3. Uji beda Paired Samples T-Test dan uji beda Wilcoxon digunakan untuk mengetahui apakah adanya CSR dapat meningkatkan kesejahteraan
dengan membandingkan kondisi sebelum program CSR (tahun 2005) dan
setelah adanya program CSR (tahun 2010) (Gosset diacu dalam Sugiono
2005). Untuk lebih mendukung analisis peran CSR terhadap peningkatan
kesejahteraan dilakukan dengan analisis deskriptif.
4. Uji beda Independent Samples T-Test dan uji beda Mann-Whitney digunakan untuk menganalisis perbedaan kondisi kesejahteraan antara
keluarga penerima manfaat dengan keluarga bukan penerima program
CSR PT Arutmin.
5. Agar dapat mengetahui faktor-faktor yang mempengaruhi tingkat
kesejahteraan keluarga penerima manfaat CSR PT Arutmin digunakan
analisis regresi linear berganda. Adapun persamaan analisis regresi linear
berganda pada penelitian ini dirumuskan sebagai berikut:
Y= α+b1X1+b2X2+b3X3+b4X4+b5X5+b6X6+b7X7+ε
Keterangan:
Variabel Dependen:
Y= Kesejahteraan Keluarga
Variabel Independen:
X1= Besar keluarga (orang)
X2= Umur (tahun)
X3= Pendidikan (tahun)
X4= Pekerjaan (0=tidak bekerja, 1=bekerja)

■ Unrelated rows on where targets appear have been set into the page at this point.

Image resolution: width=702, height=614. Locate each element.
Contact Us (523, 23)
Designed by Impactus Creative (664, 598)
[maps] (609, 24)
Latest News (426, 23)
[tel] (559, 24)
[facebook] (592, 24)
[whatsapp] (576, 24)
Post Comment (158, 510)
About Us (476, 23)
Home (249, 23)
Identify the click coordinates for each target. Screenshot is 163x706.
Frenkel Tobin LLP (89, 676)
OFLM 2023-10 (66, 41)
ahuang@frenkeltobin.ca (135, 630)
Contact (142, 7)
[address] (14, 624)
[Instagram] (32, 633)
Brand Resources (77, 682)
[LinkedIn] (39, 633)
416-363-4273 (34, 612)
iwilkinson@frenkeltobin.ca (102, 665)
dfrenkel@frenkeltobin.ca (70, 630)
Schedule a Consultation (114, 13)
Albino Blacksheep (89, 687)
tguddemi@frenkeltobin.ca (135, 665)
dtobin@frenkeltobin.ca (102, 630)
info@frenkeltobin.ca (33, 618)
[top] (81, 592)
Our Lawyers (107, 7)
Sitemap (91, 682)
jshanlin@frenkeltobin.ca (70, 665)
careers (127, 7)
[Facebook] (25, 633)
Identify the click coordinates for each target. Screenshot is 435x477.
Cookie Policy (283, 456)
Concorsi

X5= Pengetahuan CSR (skor)
X6= Manfaat CSR (skor)
X7= Persepsi CSR (skor)
Definisi Operasional
Contoh adalah keluarga miskin yang tinggal di Desa Sarigadung
Responden adalah kepala keluarga atau istri dari keluarga miskin yang berada
Keluarga adalah unit sosial terkecil dalam masyarakat yang anggotanya terkait
oleh adanya hubungan perkawinan (suami dan istri) serta hubungan
darah (anak kandung) atau adopsi.
Karakteristik keluarga adalah keadaan keluarga yang meliputi status dalam
keluarga, umur anggota keluarga, besar keluarga, jenis kelamin, lama
pendidikan anggota keluarga, tingkat pendidikan anggota keluarga,
tingkat melek aksara, pekerjaan kepala keluarga dan istri, pendapatan,
pengeluaran, dan aset keluarga.
Umur adalah umur masing-masing anggota keluarga yang dikelompokkan
menjadi tujuh, yakni < 5 tahun, 5-15 tahun, 15-25 tahun, 25-35 tahun,
35-45 tahun, 35-45-55 tahun, dan ≥ 55 tahun.
Besar keluarga adalah banyaknya anggota keluarga yang tinggal dalam satu
rumah dan makan dari dapur yang sama.